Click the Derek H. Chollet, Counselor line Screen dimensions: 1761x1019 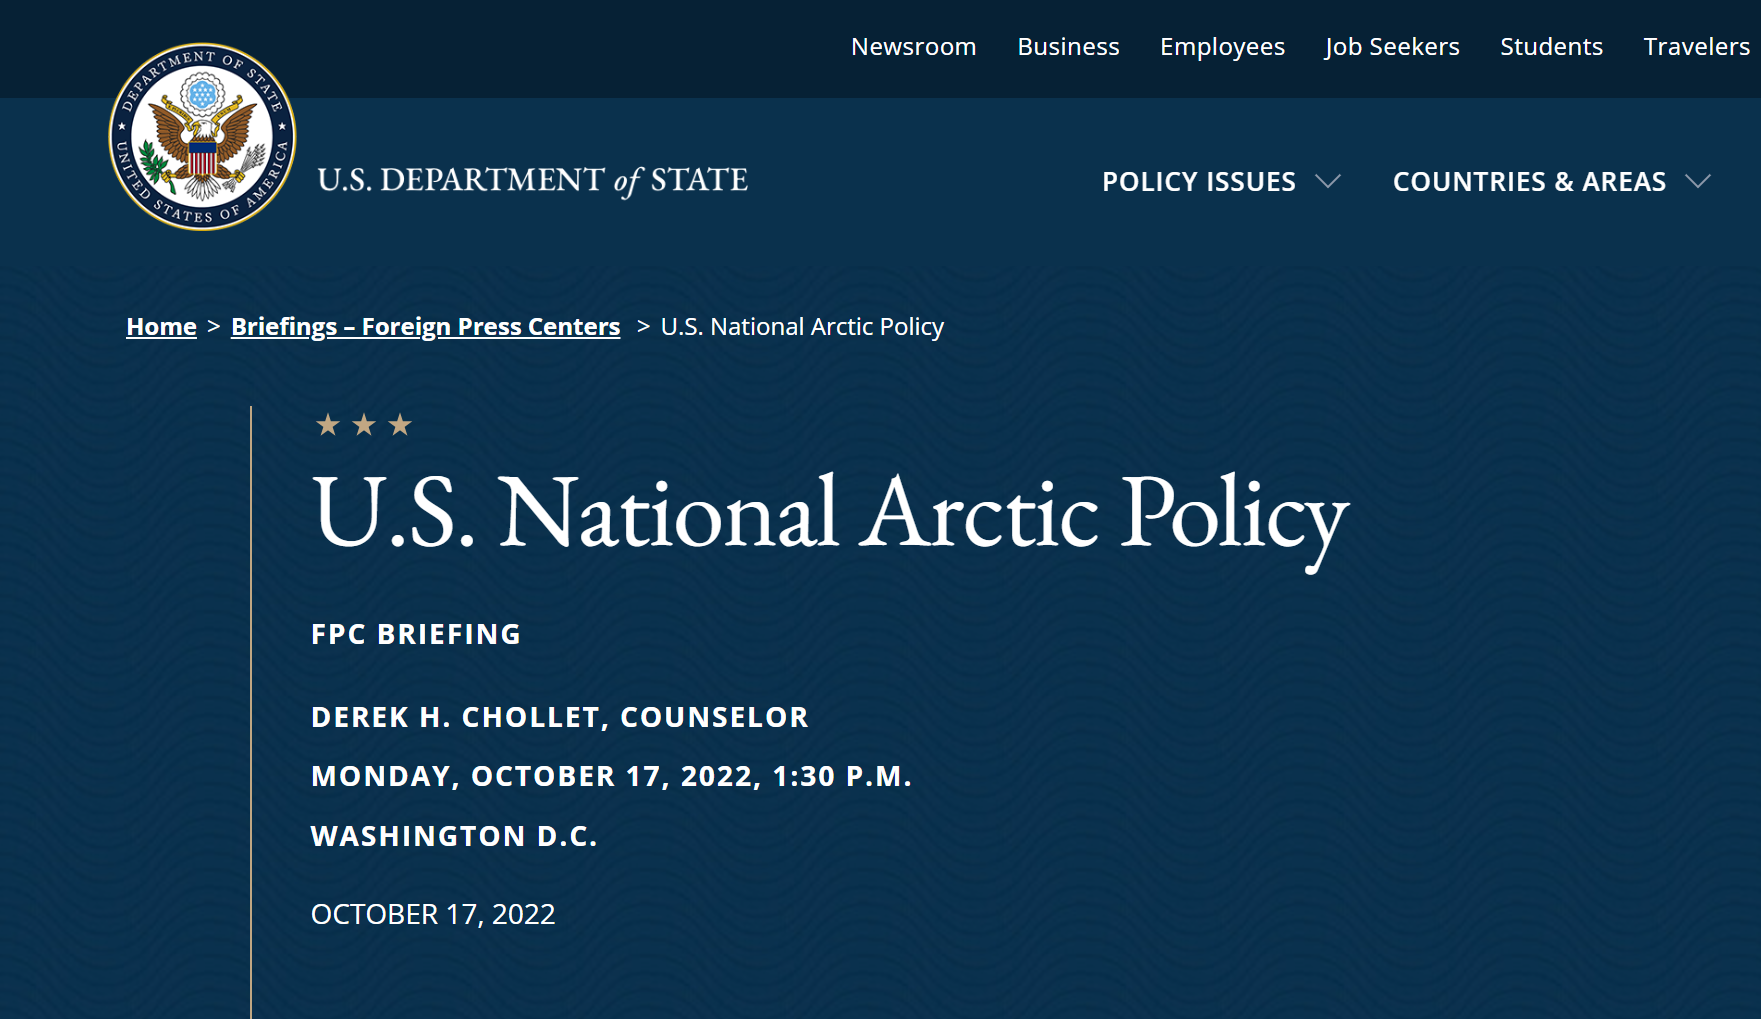tap(559, 717)
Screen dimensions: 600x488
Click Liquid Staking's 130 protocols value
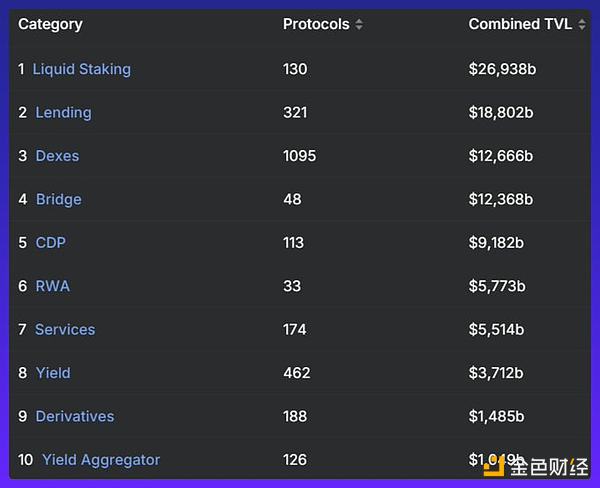pos(295,69)
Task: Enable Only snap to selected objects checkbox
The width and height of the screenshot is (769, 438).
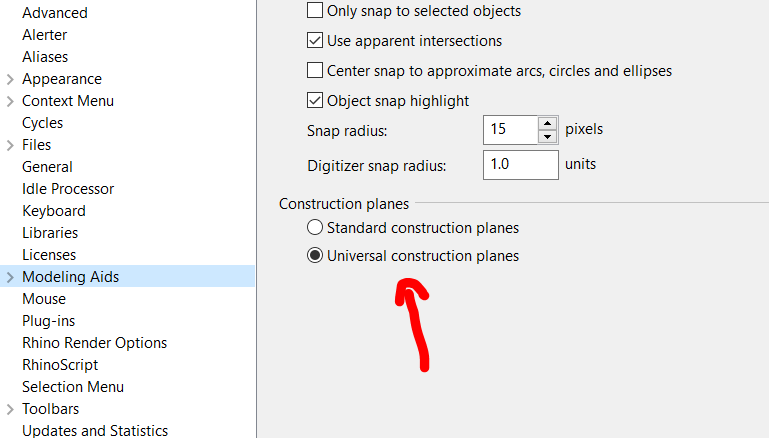Action: point(314,10)
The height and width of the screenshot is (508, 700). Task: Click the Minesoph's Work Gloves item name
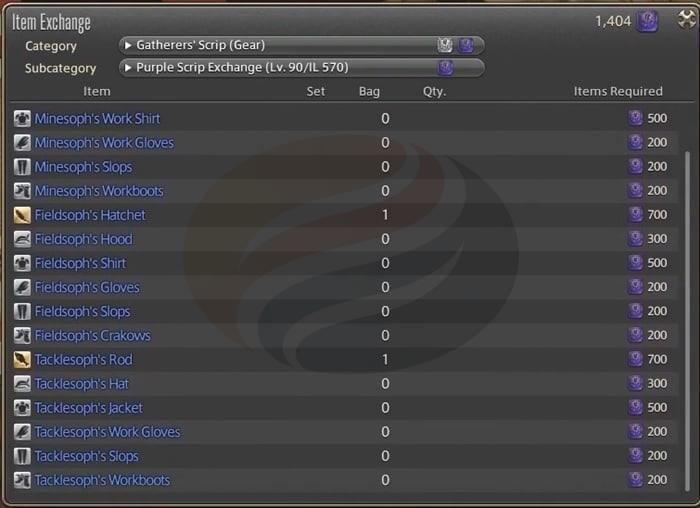(104, 143)
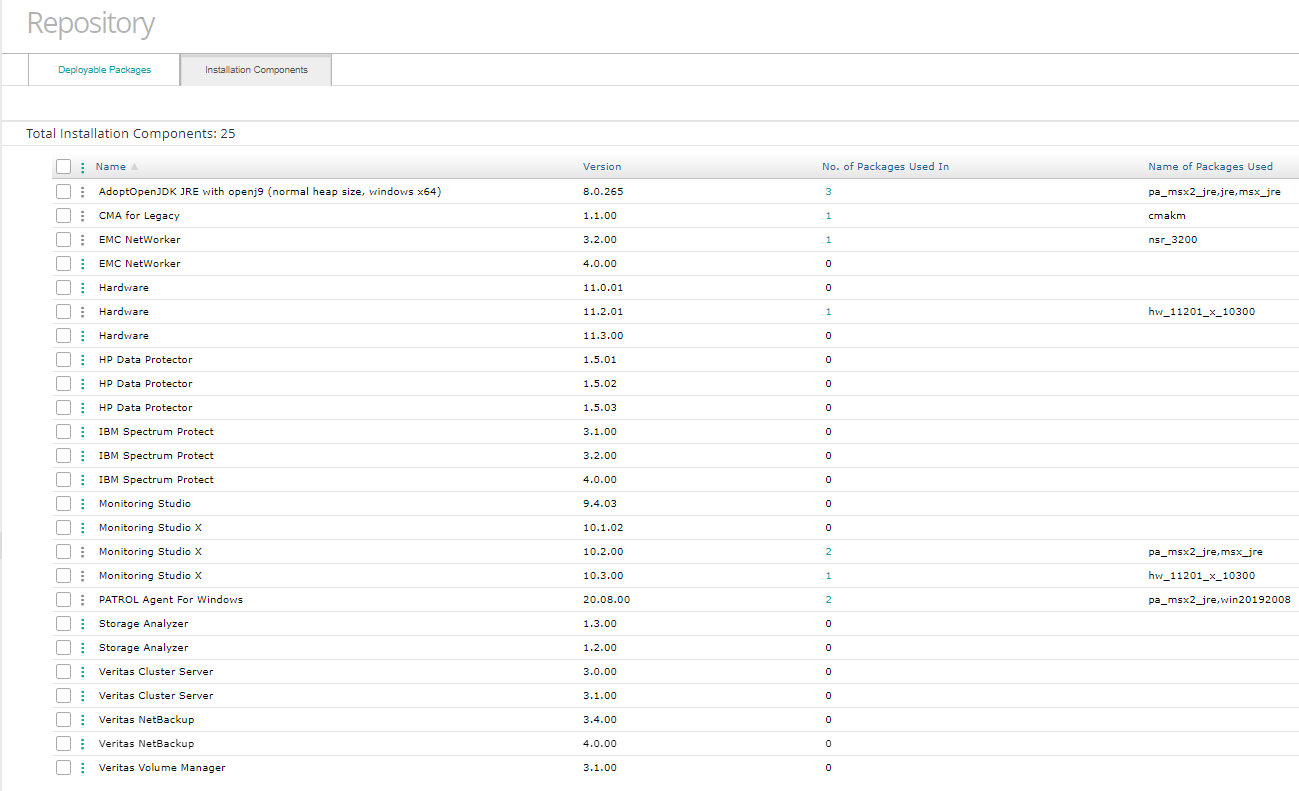
Task: Open action menu for Veritas Volume Manager
Action: [83, 768]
_ _ _ _ _
> _WHAT TO PRODUCE_
Extract the lines beginning with the one that contains "The height and" and ending with the last line of the listing. Keep them exact and drop the pictures.

> _ANSWER TO THIS TASK_
The height and width of the screenshot is (508, 700). Task: Click the Minesoph's Work Gloves item name
(104, 143)
Task: Open action menu for Veritas Volume Manager
Action: [83, 768]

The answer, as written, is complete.